September 10, 2014 – With 125 heads of state showing up for the UN sponsored climate summit on September 23rd in New York City, we may find consensus on mitigation strategies for addressing global warming. Now normally I don’t use the term global warming because it suggests that climate change is only about rising temperatures. Well it’s not! And the leaders that gather in New York need to be addressing all that climate change infers – freshwater scarcity, extreme weather events, hardening of infrastructure, food security, biodiversity, deforestation, desertification, disease migration, ocean acidification, and carbon reduction.
But those 125 leaders will also be joined by organizations with strong social media backing such as Avaaz.org and 350.org who plan to sponsor marches and demonstrations as a way of making a point with the leaders. And even businesses are getting into the act with a green coalition, We Mean Business, representing for profit and not-for-profit organizations.

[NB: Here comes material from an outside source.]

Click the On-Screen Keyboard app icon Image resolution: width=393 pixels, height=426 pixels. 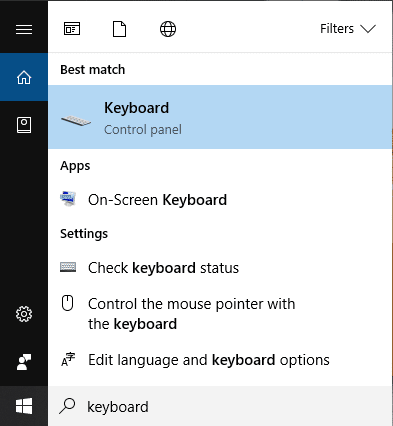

Absent from the discussion – China and India’s heads of state, the former country the world’s leading GHG producer, the latter, the third largest carbon emitter. The countries will be represented at these talks so it’s not like they are not coming to the table. And China despite its smog-riddled cities and coal-fired power plants is making a concerted effort to address its recent carbon addiction as it has gone through its Great Awakening.
High on the leaders’ agenda is putting a price on carbon. And none too soon. In the latest Greenhouse Gas Bulletin, CO2 levels increased in 2013 at the fastest rate in the last 30 years. Average CO2 levels globally reached 396 parts per million. But wait a minute, didn’t I write a posting back in May 2012 showing CO2 levels in the Arctic had reached 400 parts per million? And in that same piece I indicated that the Mauna Loa Observatory had recorded a rise in CO2 from 393.28 to 396.18 between 2011 and 2012. So why then is the Bulletin talking about the fastest rise ever in 2013?
What most people don’t understand is that CO2 levels do vary across the planet but the variation is within a pretty tight range, a mere one or two points per million usually. And there is an annual cycling of CO2 in the atmosphere as the planet inhales and exhales. That cycling can vary by as much as four points or more per million.
In the summer the Northern Hemisphere absorbs CO2 with all the trees and plants sucking it up. In the winter with plants in hibernation the CO2 is exhaled as decomposition yields carbon to the atmosphere. Those 400 peaks in 2012 occurred in the Arctic winter that year.